Indiana Attorney General Todd Rokita has joined a multistate legal action against the Trump administration, targeting the federal government's move to reclassify marijuana to a lower schedule under the Controlled Substances Act. The lawsuit, filed alongside attorneys general from at least two other states, argues that the rescheduling process was procedurally defective - not that marijuana should be treated more leniently. For an industry that has watched federal rescheduling as a potential lifeline on banking access, tax treatment, and interstate legitimacy, this legal challenge arrives at an uncomfortable moment.
What the Rescheduling Fight Is Actually About
Federal marijuana rescheduling - specifically, the proposed move from Schedule I to Schedule III under the Controlled Substances Act - matters to licensed cannabis businesses for reasons that go well beyond symbolism. Schedule I classification is the legal hook behind Section 280E of the Internal Revenue Code, which bars cannabis operators from deducting ordinary business expenses. Dispensaries, cultivators, and vertically integrated multi-state operators have been absorbing effective tax rates far higher than comparable retail businesses for years precisely because of that classification. A successful move to Schedule III would not automatically resolve 280E, but it would structurally undercut the argument that keeps the provision in place.

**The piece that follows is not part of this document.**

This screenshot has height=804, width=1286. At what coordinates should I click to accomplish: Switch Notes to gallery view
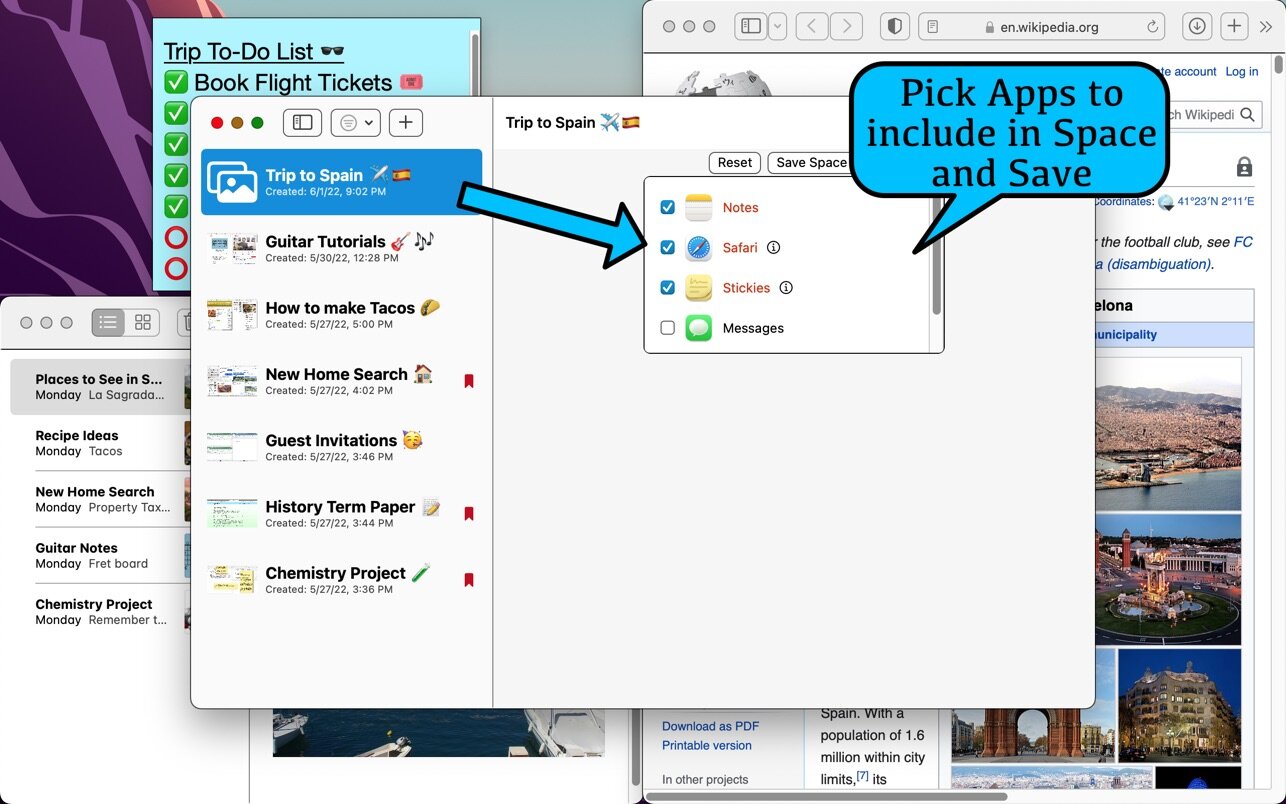143,322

There is also the banking question. Financial institutions remain broadly reluctant to serve cannabis businesses - not solely because of federal scheduling, but scheduling is part of the risk calculus. The SAFE Banking Act has stalled repeatedly in Congress. Without federal rescheduling clearing some of that regulatory fog, most cannabis operators remain dependent on cash-heavy operations, armored transport, and workaround payment solutions that add cost and compliance complexity at every point in the supply chain.
To put it plainly: rescheduling is not a cure-all, but it is a foundational piece of the structural reform the industry has been waiting on. Any legal challenge that delays or invalidates that process sets the clock back.

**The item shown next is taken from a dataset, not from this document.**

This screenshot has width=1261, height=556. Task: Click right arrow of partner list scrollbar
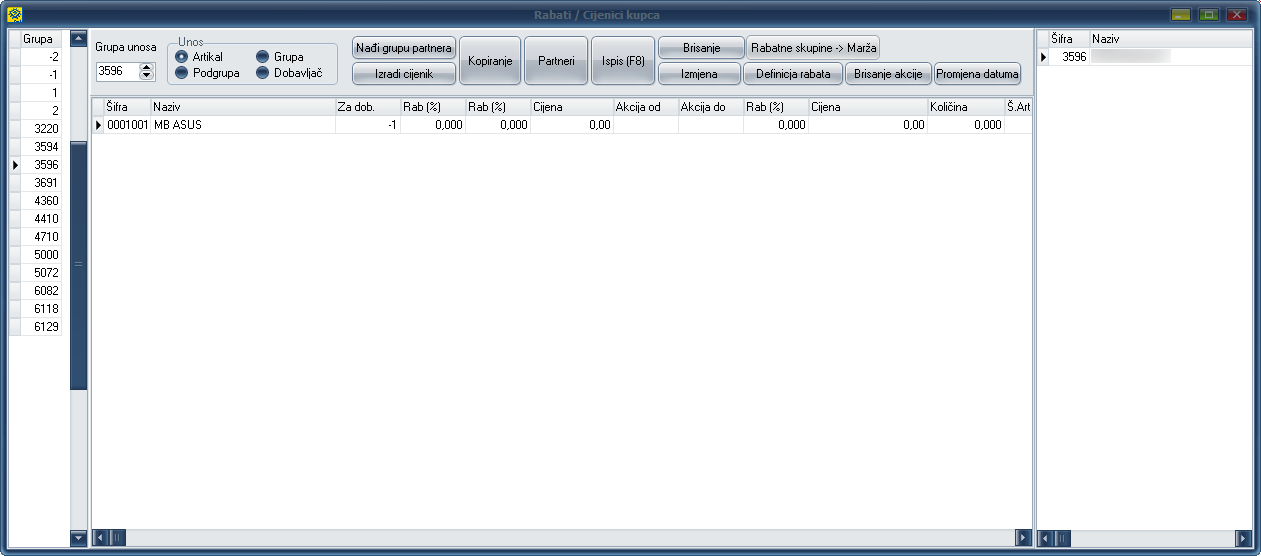(x=1244, y=538)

The Procedural Argument - and Why It Has Weight
The attorneys general are not arguing that marijuana is safe or that federal policy should accommodate state-legal markets. Their claim is narrower: that the rescheduling process failed to follow proper administrative procedure. Here's the catch - procedural challenges to federal rulemaking are not frivolous. Administrative law has teeth. Courts have vacated significant federal agency actions on procedural grounds when notice-and-comment requirements, agency authority limits, or statutory mandates were not properly observed.

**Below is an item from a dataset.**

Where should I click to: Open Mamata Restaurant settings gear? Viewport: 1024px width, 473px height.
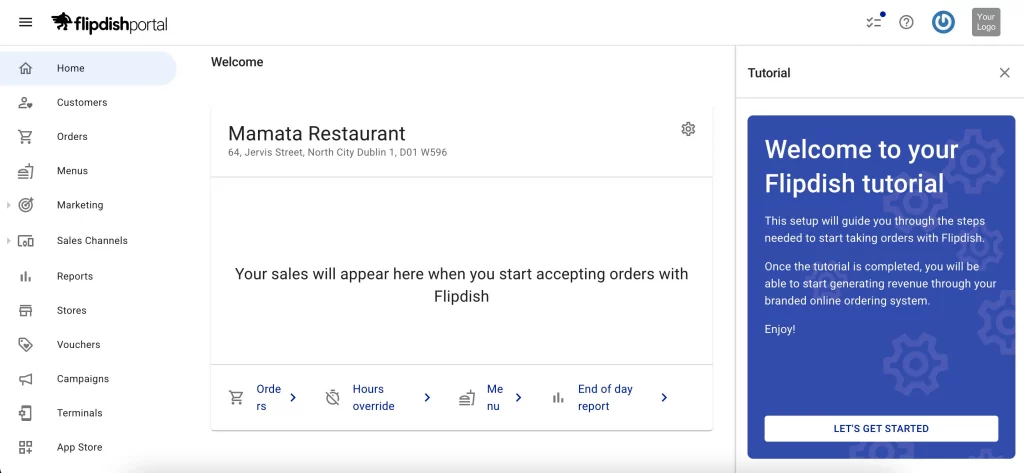pos(688,129)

If the challenge succeeds - or even drags the rescheduling process into extended litigation - the practical effect on licensed cannabis businesses is a continuation of the status quo. That means 280E stays operative, banking access stays constrained, and the interstate commerce restrictions that prevent legal multistate supply chains from functioning like any other consumer goods distribution network remain intact.
What's striking here is the source of the challenge. A Republican attorney general in a state where all marijuana use remains illegal suing the Trump administration over a policy the administration itself set in motion is not the standard political alignment. It signals that opposition to federal cannabis reform is not a single-party issue in every state, and that the legal road for rescheduling - already long - may be longer than many in the industry assumed.
Indiana's Position and What It Means for Regional Market Development
Indiana remains one of the few states in the Midwest with no legal cannabis market - not adult-use, not medical. Legislative efforts to establish a medical cannabis program have been introduced but have not cleared the legislature. That context matters: Rokita's lawsuit is not a defensive action protecting an existing state-regulated market from federal interference. It is, in effect, a prohibition state's attorney general seeking to slow federal policy liberalization.
For operators in neighboring states - Illinois, Michigan, Ohio - Indiana represents a significant population corridor that feeds cross-border cannabis tourism. Dispensaries near Indiana's borders in Illinois and Michigan have long absorbed customer traffic from Indiana residents for whom no home-state purchase option exists. Whether Indiana eventually legalizes medical use will depend partly on how the federal regulatory picture settles. A prolonged legal fight over rescheduling does nothing to accelerate that.
For wholesale suppliers, brands, and technology vendors watching the Midwest market, Indiana's continued prohibition status - reinforced politically by actions like this lawsuit - means that regional expansion planning should treat Indiana as a long horizon. Compliance infrastructure, seed-to-sale tracking integrations, and POS deployments in new Indiana facilities are not near-term line items.
The Operational Risk for Licensed Operators Watching This Case
Licensed dispensary operators and their finance teams should watch this litigation carefully - not because the outcome is certain in either direction, but because the timeline matters. Rescheduling-dependent business decisions, including structural changes to how some operators account for cost of goods sold versus deductible expenses, should not be made in anticipation of a regulatory shift that is now under active legal challenge.
The same applies to payment processors and fintech companies that have been positioning for expanded cannabis market entry on the assumption that rescheduling would reduce their institutional risk exposure. That assumption now carries more uncertainty. Compliance officers at multi-state operators should flag this case in their regulatory watch logs and revisit any internal timelines tied to federal policy change.